Epigenetic reprogramming and aberrant expression of PRAME are associated with increased metastatic risk in Class 1 and Class 2 uveal melanomas.

BACKGROUND: We previously identified PRAME as a biomarker for metastatic risk in Class 1 uveal melanomas. In this study, we sought to define a threshold value for positive PRAME expression (PRAME+) in a large dataset, identify factors associated with PRAME expression, evaluate the prognostic value of PRAME in Class 2 uveal melanomas, and determine whether PRAME expression is associated with aberrant hypomethylation of the PRAME promoter. RESULTS: Among 678 samples analyzed by qPCR, 498 (73.5%) were PRAME- and 180 (26.5%) were PRAME+. Class 1 tumors were more likely to be PRAME-, whereas Class 2 tumors were more likely to be PRAME+ (P < 0.0001). PRAME expression was associated with shorter time to metastasis and melanoma specific mortality in Class 2 tumors (P = 0.01 and P = 0.02, respectively). In Class 1 tumors, PRAME expression was directly associated with SF3B1 mutations (P < 0.0001) and inversely associated with EIF1AX mutations (P = 0.004).
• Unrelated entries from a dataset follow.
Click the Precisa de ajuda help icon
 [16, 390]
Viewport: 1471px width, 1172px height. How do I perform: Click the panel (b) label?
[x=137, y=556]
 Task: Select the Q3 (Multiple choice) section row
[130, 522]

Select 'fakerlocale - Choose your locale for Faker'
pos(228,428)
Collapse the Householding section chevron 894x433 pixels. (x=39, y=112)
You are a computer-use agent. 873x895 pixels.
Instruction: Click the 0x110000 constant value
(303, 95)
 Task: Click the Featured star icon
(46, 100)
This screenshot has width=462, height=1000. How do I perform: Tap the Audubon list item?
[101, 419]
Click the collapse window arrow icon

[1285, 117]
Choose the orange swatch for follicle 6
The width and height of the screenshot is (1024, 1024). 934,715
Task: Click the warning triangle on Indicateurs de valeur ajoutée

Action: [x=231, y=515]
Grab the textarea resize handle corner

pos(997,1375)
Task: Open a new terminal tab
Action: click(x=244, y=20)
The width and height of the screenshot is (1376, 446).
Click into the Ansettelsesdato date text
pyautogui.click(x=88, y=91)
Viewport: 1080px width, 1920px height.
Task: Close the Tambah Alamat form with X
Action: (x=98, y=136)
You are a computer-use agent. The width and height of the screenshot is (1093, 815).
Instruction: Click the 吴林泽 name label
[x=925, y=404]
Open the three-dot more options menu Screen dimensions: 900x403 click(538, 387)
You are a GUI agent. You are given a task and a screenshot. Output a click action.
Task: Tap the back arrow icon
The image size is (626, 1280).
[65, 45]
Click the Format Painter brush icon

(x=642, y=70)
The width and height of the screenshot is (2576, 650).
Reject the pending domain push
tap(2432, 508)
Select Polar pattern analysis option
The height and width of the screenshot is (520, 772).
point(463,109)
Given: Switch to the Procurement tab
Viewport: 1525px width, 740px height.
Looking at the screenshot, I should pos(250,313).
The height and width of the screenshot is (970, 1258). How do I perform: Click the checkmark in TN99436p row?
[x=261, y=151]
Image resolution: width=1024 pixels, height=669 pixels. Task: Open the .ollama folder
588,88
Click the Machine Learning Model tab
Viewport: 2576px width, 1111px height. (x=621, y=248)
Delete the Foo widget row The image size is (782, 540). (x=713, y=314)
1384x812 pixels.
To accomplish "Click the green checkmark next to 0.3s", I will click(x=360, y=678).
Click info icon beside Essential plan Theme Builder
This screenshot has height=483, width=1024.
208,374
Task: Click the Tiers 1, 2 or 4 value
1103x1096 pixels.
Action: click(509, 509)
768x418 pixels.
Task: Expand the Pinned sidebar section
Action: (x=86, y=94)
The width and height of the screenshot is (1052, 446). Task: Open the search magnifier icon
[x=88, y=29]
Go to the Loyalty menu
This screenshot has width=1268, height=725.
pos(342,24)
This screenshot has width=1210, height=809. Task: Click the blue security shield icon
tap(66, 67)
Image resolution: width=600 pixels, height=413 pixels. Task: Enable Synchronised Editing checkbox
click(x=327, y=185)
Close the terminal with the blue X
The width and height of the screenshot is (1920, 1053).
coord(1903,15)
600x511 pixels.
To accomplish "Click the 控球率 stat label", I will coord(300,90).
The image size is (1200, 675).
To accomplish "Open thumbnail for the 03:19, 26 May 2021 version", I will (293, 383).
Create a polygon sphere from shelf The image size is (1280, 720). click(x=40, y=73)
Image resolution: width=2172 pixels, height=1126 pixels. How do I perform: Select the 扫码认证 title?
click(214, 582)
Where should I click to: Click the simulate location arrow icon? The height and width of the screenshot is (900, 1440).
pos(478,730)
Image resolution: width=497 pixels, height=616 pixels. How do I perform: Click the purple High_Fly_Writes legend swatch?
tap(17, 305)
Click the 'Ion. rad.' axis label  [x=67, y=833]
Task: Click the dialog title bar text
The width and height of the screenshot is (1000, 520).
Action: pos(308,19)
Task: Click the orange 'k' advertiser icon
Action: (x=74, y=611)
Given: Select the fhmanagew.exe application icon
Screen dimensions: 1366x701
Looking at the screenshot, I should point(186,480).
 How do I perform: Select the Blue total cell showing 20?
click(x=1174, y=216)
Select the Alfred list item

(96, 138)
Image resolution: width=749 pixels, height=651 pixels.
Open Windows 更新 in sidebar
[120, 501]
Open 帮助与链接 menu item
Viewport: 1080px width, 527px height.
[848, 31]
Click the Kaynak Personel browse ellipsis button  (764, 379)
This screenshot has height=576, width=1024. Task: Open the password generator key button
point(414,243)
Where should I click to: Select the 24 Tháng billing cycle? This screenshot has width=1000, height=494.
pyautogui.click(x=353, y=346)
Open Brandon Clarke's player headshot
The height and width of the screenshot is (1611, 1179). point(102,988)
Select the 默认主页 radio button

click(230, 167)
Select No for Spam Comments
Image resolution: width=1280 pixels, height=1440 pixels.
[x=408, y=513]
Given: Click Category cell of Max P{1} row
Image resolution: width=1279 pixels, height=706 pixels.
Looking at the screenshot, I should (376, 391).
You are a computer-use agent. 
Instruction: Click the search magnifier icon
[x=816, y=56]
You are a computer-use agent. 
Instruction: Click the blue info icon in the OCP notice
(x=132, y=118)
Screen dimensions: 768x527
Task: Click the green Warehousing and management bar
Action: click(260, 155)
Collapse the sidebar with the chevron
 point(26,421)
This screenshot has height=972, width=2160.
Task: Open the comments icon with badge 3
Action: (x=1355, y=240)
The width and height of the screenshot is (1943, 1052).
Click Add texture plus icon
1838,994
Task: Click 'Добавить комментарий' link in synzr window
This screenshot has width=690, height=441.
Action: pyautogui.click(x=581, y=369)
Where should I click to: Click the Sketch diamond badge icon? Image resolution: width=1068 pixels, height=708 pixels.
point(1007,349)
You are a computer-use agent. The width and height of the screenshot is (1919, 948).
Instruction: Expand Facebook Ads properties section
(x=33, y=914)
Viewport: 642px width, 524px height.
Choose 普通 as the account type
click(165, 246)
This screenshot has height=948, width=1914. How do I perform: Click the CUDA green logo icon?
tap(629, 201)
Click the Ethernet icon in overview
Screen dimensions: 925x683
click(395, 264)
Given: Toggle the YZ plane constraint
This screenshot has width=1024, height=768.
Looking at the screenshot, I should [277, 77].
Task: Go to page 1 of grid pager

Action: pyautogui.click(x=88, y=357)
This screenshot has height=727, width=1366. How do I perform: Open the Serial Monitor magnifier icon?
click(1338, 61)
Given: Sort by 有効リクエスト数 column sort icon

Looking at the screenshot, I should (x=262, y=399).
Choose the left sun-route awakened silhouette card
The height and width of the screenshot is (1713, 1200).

PRAME expression was strongly associated with hypomethylation at 12 CpG sites near the PRAME promoter. MATERIALS AND METHODS: Analyses included PRAME mRNA expression, Class 1 versus Class 2 status, chromosomal copy number, mutation status of BAP1, EIF1AX, GNA11, GNAQ and SF3B1, and genomic DNA methylation status. Analyses were performed on 555 de-identified samples from Castle Biosciences, 123 samples from our center, and 80 samples from the TCGA. CONCLUSIONS: PRAME is aberrantly hypomethylated and activated in Class 1 and Class 2 uveal melanomas and is associated with increased metastatic risk in both classes. Since PRAME has been successfully targeted for immunotherapy, it may prove to be a companion prognostic biomarker.